PROBLEM STATEMENT: Throughout the listing that follows, find each line with the word "every" and copy it.

RECORDS FOR THE TASK:
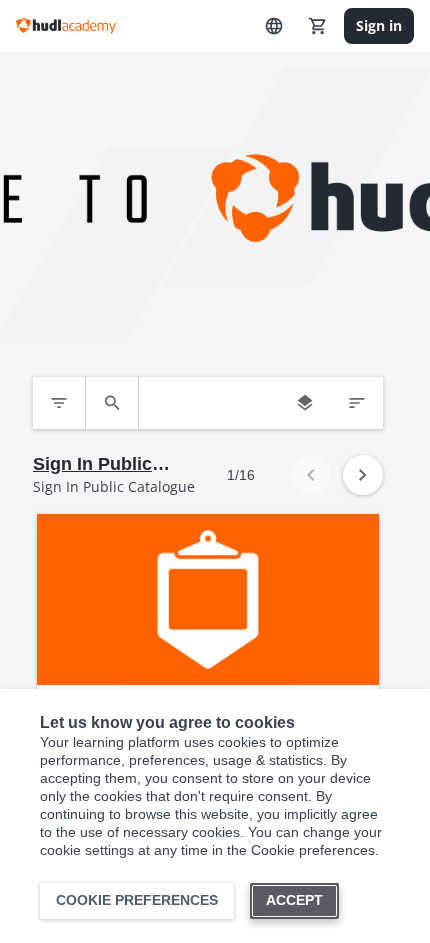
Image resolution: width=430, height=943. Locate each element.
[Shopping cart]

...

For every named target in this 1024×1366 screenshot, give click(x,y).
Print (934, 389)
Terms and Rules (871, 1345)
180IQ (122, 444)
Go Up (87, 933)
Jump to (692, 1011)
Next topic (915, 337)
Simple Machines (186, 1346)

==

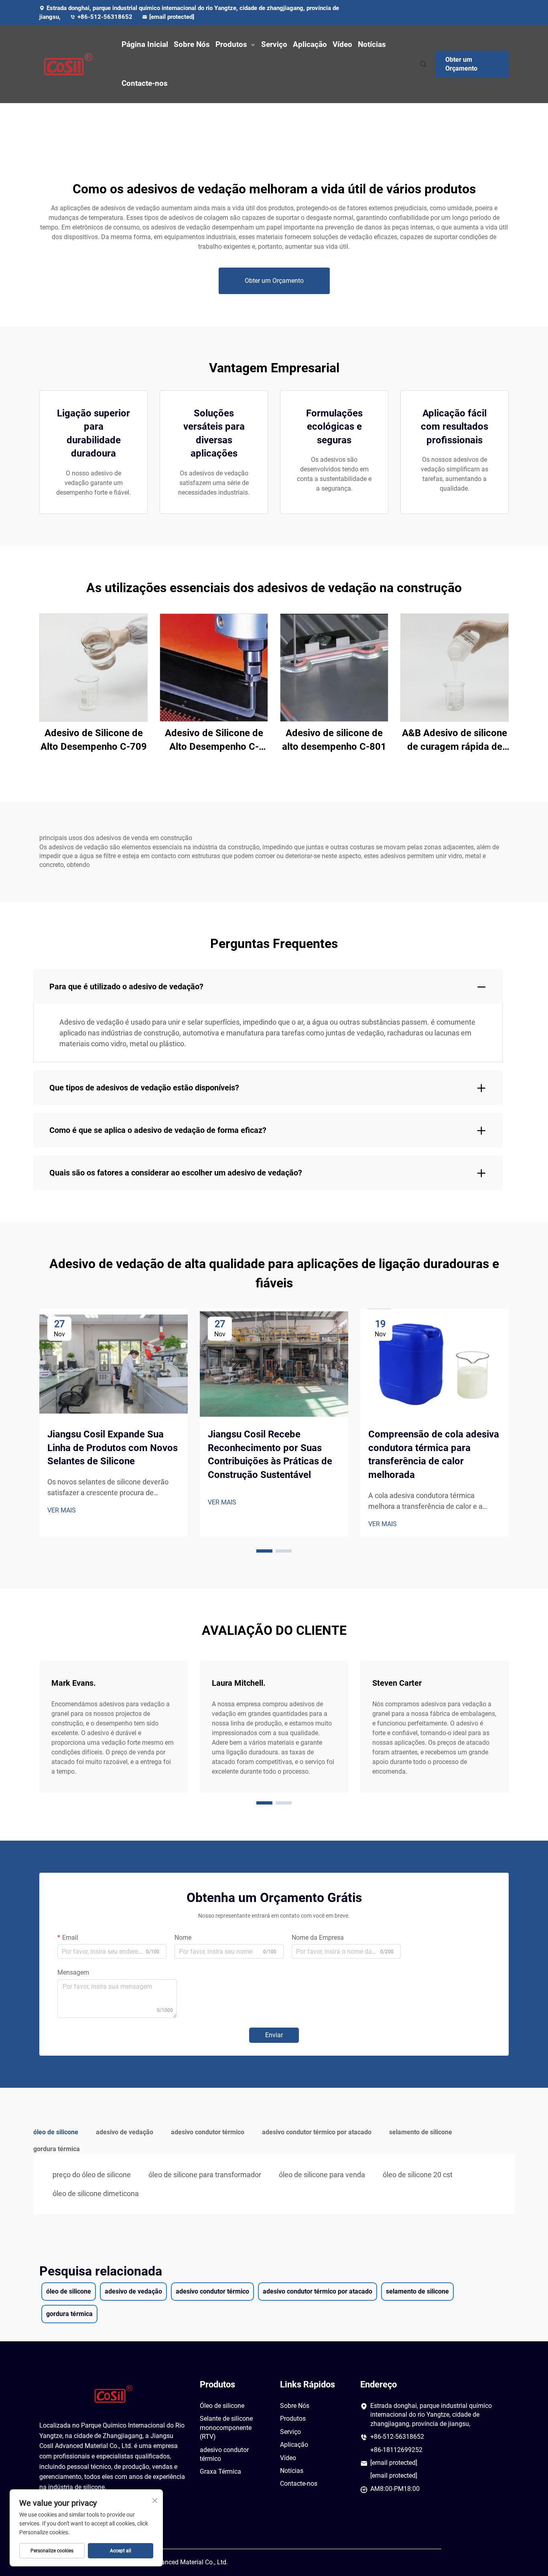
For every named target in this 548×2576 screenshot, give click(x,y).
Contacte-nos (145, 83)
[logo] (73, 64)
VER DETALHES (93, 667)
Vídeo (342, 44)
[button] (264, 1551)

ANSWER SPACE:
For every named target in this 1024×1366 screenshot, give click(x,y).
For every named target in this 548×2576 screenshot, give click(x,y).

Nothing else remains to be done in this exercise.